(TASK GOAL):
This exercise calls for the data below to be retyped exactly, minus any images.

==========

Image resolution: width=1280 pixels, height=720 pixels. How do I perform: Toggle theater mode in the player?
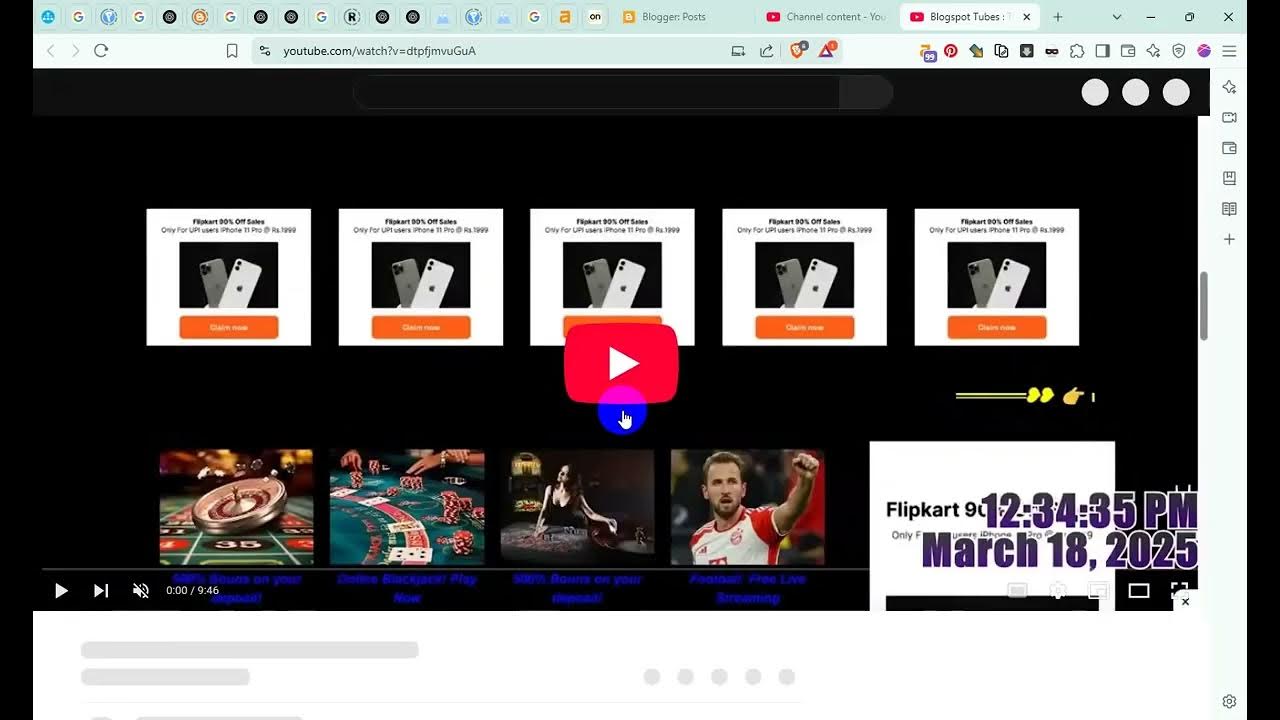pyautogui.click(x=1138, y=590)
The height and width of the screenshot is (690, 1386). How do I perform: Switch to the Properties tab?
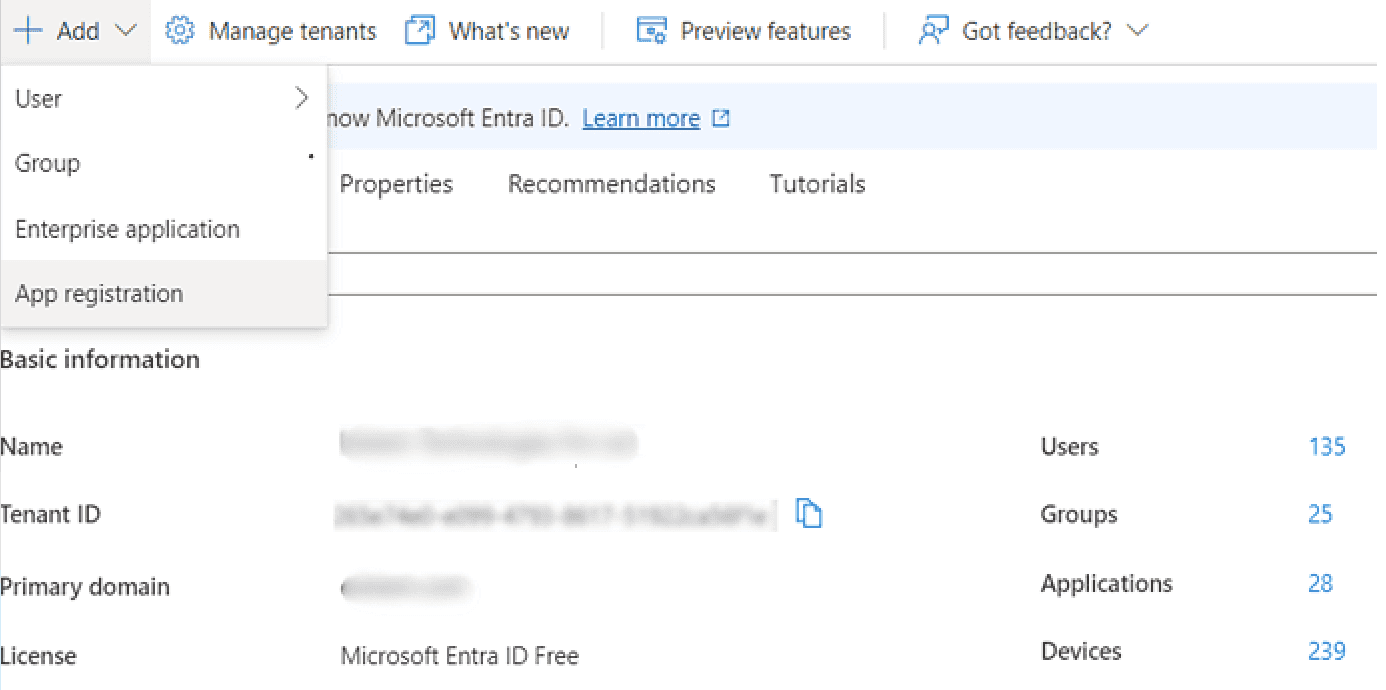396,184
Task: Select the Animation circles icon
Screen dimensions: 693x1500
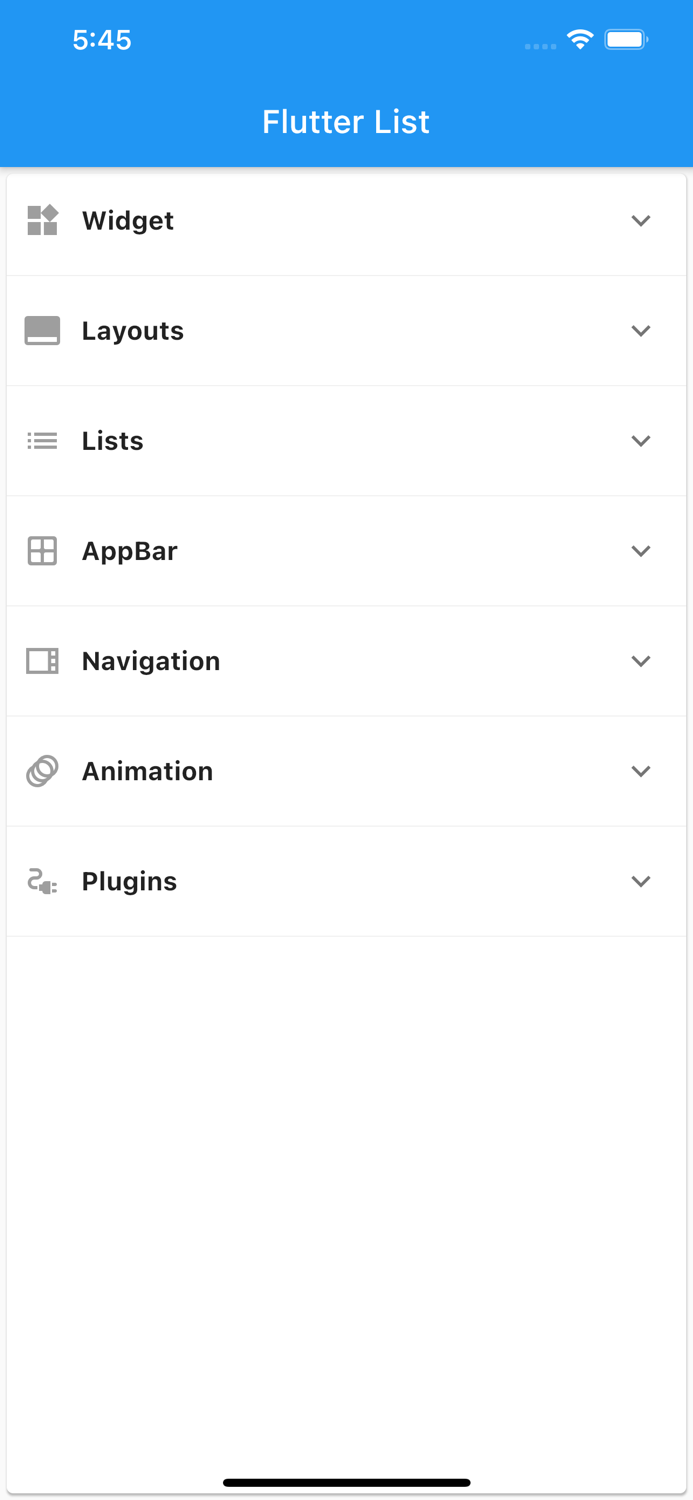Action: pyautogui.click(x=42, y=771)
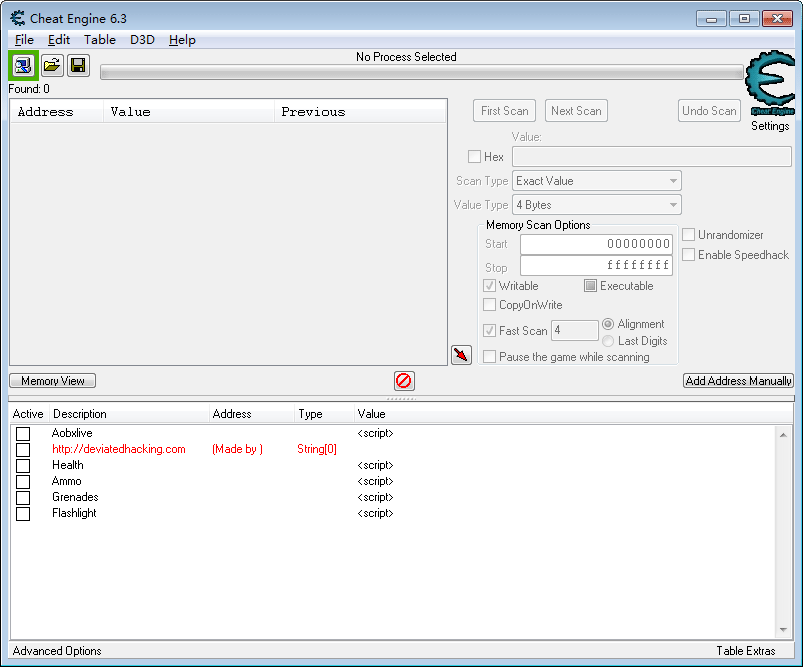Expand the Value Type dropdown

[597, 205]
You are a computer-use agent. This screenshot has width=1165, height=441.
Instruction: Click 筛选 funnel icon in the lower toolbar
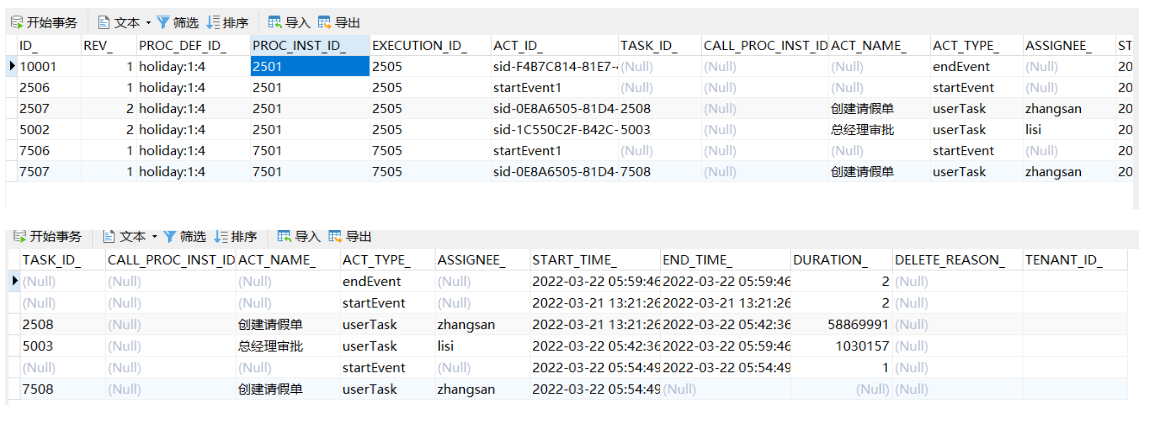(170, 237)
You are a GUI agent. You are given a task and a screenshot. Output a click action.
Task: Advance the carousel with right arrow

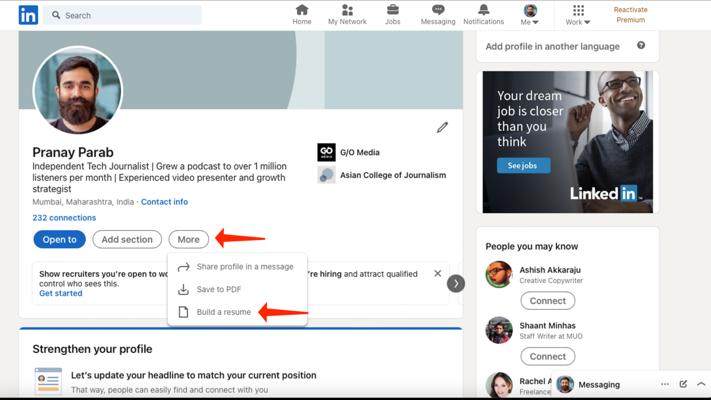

==========

(SOLUTION FOR THIS EXERCISE):
Image resolution: width=1280 pixels, height=720 pixels. How do I perform: Toggle theater mode in the player?
pyautogui.click(x=1138, y=590)
The height and width of the screenshot is (690, 1386). How do I perform: Switch to the Properties tab?
396,184
Task: Select the Animation circles icon
Screen dimensions: 693x1500
Action: pyautogui.click(x=42, y=771)
Expand the Value Type dropdown

[597, 205]
You are a computer-use agent. This screenshot has width=1165, height=441.
Instruction: Click 筛选 funnel icon in the lower toolbar
(170, 237)
You are a GUI agent. You are given a task and a screenshot. Output a click action.
Task: Advance the carousel with right arrow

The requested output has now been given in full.